Circulating bacterial peptides and linked metabolomic signatures are indicative of early mortality in pediatric cirrhosis.

BACKGROUND: Patients with pediatric cirrhosis-sepsis (PC-S) attain early mortality. Plasma bacterial composition, the cognate metabolites, and their contribution to the deterioration of patients with PC-S to early mortality are unknown. We aimed to delineate the plasma metaproteome-metabolome landscape and identify molecular indicators capable of segregating patients with PC-S predisposed to early mortality in plasma, and we further validated the selected metabolite panel in paired 1-drop blood samples using untargeted metaproteomics-metabolomics by UHPLC-HRMS followed by validation using machine-learning algorithms. METHODS: We enrolled 160 patients with liver diseases (cirrhosis-sepsis/nonsepsis [n=110] and noncirrhosis [n=50]) and performed untargeted metaproteomics-metabolomics on a training cohort of 110 patients (Cirrhosis-Sepsis/Nonsepsis, n=70 and noncirrhosis, n=40). The candidate predictors were validated on 2 test cohorts-T1 (plasma test cohort) and T2 (1-drop blood test cohort). Both T1 and T2 had 120 patients each, of which 70 were from the training cohort. RESULTS: Increased levels of tryptophan metabolites and Salmonella enterica and Escherichia coli-associated peptides segregated patients with cirrhosis.

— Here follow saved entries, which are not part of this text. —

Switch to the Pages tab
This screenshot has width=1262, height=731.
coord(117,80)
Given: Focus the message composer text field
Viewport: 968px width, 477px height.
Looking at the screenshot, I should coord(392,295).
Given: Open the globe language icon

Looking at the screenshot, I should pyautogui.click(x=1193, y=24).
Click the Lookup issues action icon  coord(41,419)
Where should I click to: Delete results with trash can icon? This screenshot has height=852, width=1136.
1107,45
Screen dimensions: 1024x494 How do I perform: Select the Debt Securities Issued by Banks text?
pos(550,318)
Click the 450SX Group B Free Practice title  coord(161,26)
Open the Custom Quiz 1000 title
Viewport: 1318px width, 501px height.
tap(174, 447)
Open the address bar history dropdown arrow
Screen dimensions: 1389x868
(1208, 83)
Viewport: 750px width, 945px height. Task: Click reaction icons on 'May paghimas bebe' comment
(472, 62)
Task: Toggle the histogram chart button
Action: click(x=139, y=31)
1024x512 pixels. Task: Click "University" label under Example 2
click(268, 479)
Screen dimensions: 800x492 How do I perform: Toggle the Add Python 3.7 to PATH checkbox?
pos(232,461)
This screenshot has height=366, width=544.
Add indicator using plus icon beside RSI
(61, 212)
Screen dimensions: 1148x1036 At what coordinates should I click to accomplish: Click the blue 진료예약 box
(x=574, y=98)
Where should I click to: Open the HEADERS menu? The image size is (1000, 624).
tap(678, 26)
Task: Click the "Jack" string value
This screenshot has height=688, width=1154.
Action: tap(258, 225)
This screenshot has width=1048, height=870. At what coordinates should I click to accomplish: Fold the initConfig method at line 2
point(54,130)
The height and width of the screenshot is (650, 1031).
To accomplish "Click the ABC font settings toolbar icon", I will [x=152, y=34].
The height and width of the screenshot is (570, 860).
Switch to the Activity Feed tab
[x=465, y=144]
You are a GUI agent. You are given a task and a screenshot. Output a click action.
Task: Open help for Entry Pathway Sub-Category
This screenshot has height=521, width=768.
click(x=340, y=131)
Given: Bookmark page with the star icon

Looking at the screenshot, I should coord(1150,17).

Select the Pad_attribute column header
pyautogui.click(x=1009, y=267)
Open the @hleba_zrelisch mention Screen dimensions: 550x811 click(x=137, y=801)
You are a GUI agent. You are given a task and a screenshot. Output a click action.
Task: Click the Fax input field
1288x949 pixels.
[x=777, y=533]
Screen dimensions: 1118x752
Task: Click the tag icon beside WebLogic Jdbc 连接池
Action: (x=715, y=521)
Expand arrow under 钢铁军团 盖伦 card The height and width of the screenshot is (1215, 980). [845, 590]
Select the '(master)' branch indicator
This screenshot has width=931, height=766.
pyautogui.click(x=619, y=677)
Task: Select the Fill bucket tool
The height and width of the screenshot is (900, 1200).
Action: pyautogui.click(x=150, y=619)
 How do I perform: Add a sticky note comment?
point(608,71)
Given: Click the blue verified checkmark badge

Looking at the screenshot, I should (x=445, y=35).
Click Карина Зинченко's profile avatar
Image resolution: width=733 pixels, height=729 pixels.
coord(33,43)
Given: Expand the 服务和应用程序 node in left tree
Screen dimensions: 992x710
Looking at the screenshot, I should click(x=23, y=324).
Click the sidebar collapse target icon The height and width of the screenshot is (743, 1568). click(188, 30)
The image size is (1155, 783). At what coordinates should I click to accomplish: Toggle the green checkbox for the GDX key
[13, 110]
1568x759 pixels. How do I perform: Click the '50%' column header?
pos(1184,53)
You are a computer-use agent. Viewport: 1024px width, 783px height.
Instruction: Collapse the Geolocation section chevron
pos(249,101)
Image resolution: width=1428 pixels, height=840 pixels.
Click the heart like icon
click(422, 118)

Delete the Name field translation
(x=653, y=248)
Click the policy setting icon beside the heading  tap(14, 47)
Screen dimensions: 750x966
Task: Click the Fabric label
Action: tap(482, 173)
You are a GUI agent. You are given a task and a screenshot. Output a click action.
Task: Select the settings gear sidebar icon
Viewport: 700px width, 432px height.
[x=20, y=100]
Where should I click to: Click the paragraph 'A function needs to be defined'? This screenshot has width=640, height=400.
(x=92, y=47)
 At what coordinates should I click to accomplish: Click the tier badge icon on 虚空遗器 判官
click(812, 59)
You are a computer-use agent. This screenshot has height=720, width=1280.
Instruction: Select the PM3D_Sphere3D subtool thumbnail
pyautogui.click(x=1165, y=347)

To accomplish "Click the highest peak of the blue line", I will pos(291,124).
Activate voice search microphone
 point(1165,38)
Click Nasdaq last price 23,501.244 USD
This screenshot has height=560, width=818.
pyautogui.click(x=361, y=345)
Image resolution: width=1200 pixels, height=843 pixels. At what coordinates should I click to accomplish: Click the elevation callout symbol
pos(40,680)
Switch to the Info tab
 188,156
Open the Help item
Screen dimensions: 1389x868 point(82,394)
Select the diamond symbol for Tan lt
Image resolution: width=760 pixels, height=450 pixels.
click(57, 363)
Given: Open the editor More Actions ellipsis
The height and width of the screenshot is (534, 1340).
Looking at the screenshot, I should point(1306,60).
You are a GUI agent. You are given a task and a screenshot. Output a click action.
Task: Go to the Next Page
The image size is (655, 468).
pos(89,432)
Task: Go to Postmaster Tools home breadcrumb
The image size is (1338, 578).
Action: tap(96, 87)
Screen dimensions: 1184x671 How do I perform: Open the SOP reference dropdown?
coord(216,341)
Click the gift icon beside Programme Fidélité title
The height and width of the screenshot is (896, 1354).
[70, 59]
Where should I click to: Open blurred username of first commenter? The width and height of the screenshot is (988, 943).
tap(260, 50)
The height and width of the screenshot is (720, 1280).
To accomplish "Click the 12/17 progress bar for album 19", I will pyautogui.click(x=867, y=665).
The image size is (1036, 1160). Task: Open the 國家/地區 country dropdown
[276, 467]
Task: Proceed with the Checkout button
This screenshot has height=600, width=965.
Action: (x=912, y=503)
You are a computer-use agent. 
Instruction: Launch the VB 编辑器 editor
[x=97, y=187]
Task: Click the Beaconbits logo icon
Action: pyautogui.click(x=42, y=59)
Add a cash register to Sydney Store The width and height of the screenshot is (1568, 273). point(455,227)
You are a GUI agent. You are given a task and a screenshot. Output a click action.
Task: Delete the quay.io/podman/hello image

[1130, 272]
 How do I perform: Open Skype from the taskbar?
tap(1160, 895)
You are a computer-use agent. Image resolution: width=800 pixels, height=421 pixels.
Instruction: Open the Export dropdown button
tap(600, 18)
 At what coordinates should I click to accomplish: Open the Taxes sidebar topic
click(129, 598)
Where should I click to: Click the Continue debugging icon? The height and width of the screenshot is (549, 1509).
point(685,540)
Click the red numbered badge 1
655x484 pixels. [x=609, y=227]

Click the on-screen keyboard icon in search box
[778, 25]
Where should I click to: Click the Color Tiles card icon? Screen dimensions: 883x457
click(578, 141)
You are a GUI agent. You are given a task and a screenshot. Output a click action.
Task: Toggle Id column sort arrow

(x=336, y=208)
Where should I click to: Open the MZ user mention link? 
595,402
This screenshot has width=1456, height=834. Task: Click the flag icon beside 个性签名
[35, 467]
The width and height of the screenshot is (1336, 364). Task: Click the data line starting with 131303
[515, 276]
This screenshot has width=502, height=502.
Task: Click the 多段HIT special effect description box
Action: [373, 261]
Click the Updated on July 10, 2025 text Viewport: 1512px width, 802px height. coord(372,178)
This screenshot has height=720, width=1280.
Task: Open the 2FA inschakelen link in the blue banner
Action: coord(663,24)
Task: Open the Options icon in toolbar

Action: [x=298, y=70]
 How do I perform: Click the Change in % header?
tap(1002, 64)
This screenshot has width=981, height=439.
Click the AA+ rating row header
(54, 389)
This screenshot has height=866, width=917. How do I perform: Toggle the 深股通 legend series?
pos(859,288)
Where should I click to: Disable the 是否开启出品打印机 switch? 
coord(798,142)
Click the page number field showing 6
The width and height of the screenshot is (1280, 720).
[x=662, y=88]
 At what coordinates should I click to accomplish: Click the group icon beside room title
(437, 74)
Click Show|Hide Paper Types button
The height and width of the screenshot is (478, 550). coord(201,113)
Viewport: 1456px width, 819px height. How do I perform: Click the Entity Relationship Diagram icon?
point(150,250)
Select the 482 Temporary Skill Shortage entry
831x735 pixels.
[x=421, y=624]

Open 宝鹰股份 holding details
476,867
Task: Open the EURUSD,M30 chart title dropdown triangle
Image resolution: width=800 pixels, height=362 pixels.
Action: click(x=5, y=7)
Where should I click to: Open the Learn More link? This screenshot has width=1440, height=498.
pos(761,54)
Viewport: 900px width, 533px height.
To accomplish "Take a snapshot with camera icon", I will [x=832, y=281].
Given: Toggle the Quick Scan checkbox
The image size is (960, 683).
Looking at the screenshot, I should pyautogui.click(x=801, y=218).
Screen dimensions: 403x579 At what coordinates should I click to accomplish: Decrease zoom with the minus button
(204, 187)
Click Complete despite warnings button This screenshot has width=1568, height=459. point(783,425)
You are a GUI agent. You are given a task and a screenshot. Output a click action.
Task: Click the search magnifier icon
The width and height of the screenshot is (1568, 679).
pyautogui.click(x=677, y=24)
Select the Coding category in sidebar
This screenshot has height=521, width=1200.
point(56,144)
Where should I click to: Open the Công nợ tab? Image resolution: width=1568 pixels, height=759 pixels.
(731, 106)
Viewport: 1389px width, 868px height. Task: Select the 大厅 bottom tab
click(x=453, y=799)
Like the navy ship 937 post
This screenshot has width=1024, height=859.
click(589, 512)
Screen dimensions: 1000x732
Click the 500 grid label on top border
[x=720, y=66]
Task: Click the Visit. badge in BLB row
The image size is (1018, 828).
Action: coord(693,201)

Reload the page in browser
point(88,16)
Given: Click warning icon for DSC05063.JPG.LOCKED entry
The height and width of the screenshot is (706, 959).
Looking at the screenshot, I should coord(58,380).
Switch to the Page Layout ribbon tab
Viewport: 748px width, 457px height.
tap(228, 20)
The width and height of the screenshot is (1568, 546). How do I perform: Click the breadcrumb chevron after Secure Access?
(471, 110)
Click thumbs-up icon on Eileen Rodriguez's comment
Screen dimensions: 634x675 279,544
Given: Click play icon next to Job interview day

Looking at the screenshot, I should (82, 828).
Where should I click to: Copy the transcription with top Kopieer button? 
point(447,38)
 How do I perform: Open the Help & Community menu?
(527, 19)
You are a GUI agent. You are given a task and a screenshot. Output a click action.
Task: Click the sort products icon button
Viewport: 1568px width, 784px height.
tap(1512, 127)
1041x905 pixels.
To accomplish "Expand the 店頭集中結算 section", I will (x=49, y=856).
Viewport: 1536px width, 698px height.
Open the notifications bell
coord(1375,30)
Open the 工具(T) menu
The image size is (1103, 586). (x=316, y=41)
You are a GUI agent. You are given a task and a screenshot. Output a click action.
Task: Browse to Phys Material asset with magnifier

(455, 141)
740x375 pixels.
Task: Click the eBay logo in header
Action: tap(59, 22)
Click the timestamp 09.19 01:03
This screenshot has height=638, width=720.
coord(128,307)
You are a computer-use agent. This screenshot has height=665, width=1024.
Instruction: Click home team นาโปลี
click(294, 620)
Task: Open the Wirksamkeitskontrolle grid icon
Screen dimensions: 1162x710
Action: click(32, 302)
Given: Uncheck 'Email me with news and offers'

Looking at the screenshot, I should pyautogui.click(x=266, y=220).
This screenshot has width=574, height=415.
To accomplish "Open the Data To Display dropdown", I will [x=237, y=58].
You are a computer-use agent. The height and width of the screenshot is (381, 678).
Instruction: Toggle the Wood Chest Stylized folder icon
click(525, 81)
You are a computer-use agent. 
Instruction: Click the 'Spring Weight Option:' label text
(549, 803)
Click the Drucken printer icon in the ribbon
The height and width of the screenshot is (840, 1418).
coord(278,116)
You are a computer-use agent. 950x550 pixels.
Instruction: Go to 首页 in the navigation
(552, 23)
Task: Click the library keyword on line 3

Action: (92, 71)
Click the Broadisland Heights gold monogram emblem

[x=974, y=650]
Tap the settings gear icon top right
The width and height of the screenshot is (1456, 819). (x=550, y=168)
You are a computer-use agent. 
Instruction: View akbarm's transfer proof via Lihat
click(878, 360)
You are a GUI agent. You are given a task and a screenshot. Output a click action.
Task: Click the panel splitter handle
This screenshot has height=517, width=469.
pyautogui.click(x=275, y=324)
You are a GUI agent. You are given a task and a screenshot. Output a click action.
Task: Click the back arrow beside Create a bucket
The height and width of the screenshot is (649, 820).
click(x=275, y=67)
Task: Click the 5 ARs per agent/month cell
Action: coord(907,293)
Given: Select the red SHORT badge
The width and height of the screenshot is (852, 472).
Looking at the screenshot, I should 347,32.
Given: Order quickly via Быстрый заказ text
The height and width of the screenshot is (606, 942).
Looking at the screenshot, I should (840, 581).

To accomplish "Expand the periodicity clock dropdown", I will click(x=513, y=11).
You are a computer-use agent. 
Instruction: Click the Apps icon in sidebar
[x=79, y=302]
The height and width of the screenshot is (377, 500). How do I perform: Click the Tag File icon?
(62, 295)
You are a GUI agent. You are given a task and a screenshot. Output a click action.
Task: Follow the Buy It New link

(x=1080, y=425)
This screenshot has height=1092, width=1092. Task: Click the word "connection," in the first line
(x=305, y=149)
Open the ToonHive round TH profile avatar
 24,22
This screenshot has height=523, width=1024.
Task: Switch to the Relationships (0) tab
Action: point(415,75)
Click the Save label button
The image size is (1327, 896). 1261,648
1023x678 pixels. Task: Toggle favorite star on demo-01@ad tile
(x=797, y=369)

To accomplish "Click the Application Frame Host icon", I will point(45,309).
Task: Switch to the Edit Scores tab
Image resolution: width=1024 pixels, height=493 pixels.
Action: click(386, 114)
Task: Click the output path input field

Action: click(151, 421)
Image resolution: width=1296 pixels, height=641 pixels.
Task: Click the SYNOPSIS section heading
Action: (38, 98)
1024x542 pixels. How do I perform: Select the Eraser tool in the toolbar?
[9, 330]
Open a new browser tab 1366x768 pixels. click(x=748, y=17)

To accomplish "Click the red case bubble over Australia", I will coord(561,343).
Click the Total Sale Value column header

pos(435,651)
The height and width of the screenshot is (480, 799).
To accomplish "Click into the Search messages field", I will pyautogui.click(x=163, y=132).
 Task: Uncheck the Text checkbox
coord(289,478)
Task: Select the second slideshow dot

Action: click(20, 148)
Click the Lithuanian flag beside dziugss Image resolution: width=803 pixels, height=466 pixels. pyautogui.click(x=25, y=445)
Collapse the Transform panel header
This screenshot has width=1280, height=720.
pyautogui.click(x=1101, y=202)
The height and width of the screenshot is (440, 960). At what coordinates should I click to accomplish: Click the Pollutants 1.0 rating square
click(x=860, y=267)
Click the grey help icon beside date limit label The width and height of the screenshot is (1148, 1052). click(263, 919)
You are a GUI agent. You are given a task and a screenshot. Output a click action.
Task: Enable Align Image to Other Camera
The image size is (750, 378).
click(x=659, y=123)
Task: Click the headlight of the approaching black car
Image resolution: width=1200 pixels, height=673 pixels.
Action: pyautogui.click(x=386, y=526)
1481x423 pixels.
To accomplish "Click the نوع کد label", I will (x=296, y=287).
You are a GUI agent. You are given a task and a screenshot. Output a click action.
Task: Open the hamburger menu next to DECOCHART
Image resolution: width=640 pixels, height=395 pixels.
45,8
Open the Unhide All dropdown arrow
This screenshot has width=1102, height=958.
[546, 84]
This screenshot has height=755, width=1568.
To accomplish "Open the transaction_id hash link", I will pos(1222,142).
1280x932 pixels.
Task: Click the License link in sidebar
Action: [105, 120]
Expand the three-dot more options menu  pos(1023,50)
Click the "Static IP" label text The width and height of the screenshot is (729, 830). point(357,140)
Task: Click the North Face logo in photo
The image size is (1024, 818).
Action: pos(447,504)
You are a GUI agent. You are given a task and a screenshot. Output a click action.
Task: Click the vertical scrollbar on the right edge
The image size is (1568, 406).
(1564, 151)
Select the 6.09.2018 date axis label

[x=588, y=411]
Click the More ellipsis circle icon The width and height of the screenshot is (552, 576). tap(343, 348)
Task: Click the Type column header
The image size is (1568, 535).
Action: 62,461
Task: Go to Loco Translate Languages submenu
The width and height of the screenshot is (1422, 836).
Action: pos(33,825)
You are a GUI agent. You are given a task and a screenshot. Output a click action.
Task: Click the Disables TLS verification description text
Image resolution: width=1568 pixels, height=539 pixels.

Increased levels of deoxyribose-1-phosphate, N5-citryl-d-ornithine, and Herbinix hemicellulolytic and Leifsonia xyli segregated patients with PC-S. MMCN-based integration analysis of WMCNA-WMpCNA identified key microbial-metabolic modules linked to PC-S nonsurvivors. Increased Indican, Staphylobillin, glucose-6-phosphate, 2-octenoylcarnitine, palmitic acid, and guanidoacetic acid along with L. xyli, Mycoplasma genitalium, and Hungateiclostridium thermocellum segregated PC-S nonsurvivors and superseded the liver disease severity indices with high accuracy, sensitivity, and specificity for mortality prediction using random forest machine-learning algorithm. CONCLUSIONS: Our study reveals a novel metabolite signature panel capable of segregating patients with PC-S predisposed to early mortality using as low as 1-drop blood.